Task statement. Reproduce the listing below word for word.

Data in this exercise.
>> Begin

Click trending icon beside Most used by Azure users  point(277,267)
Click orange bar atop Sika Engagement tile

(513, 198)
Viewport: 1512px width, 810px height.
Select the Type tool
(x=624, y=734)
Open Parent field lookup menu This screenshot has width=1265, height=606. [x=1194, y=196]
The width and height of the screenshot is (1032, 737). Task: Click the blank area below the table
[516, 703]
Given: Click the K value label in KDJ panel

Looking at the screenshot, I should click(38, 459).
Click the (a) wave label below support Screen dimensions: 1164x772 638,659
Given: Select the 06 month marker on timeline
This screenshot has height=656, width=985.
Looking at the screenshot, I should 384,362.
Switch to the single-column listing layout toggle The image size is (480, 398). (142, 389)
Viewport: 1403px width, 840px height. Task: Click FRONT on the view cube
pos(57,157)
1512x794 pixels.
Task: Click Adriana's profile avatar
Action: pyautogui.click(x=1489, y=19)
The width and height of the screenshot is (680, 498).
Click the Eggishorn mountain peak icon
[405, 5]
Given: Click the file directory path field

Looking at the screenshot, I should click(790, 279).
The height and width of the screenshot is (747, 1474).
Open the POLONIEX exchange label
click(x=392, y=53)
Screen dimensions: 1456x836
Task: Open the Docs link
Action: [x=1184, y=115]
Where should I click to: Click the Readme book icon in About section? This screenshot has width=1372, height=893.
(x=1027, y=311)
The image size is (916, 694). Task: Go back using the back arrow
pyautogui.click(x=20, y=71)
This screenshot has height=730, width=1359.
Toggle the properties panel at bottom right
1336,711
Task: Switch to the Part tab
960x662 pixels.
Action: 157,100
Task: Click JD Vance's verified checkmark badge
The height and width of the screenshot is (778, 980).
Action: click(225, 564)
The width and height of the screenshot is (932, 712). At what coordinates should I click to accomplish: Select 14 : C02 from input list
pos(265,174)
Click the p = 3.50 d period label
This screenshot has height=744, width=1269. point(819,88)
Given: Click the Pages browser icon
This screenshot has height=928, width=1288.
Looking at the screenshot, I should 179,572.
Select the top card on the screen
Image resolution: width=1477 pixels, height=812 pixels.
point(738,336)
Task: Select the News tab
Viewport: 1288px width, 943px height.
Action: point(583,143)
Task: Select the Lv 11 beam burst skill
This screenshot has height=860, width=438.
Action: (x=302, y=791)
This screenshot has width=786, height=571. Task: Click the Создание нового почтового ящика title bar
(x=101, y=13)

>> End

Task result.
Click trending icon beside Most used by Azure users  point(277,267)
Click orange bar atop Sika Engagement tile

(513, 198)
Viewport: 1512px width, 810px height.
Select the Type tool
(x=624, y=734)
Open Parent field lookup menu This screenshot has width=1265, height=606. [x=1194, y=196]
The width and height of the screenshot is (1032, 737). Task: Click the blank area below the table
[516, 703]
Given: Click the K value label in KDJ panel

Looking at the screenshot, I should click(38, 459).
Click the (a) wave label below support Screen dimensions: 1164x772 638,659
Given: Select the 06 month marker on timeline
This screenshot has height=656, width=985.
Looking at the screenshot, I should 384,362.
Switch to the single-column listing layout toggle The image size is (480, 398). (142, 389)
Viewport: 1403px width, 840px height. Task: Click FRONT on the view cube
pos(57,157)
1512x794 pixels.
Task: Click Adriana's profile avatar
Action: pyautogui.click(x=1489, y=19)
The width and height of the screenshot is (680, 498).
Click the Eggishorn mountain peak icon
[405, 5]
Given: Click the file directory path field

Looking at the screenshot, I should click(790, 279).
The height and width of the screenshot is (747, 1474).
Open the POLONIEX exchange label
click(x=392, y=53)
Screen dimensions: 1456x836
Task: Open the Docs link
Action: [x=1184, y=115]
Where should I click to: Click the Readme book icon in About section? This screenshot has width=1372, height=893.
(x=1027, y=311)
The image size is (916, 694). Task: Go back using the back arrow
pyautogui.click(x=20, y=71)
This screenshot has height=730, width=1359.
Toggle the properties panel at bottom right
1336,711
Task: Switch to the Part tab
960x662 pixels.
Action: 157,100
Task: Click JD Vance's verified checkmark badge
The height and width of the screenshot is (778, 980).
Action: click(225, 564)
The width and height of the screenshot is (932, 712). At what coordinates should I click to accomplish: Select 14 : C02 from input list
pos(265,174)
Click the p = 3.50 d period label
This screenshot has height=744, width=1269. point(819,88)
Given: Click the Pages browser icon
This screenshot has height=928, width=1288.
Looking at the screenshot, I should 179,572.
Select the top card on the screen
Image resolution: width=1477 pixels, height=812 pixels.
point(738,336)
Task: Select the News tab
Viewport: 1288px width, 943px height.
Action: point(583,143)
Task: Select the Lv 11 beam burst skill
This screenshot has height=860, width=438.
Action: (x=302, y=791)
This screenshot has width=786, height=571. Task: Click the Создание нового почтового ящика title bar
(x=101, y=13)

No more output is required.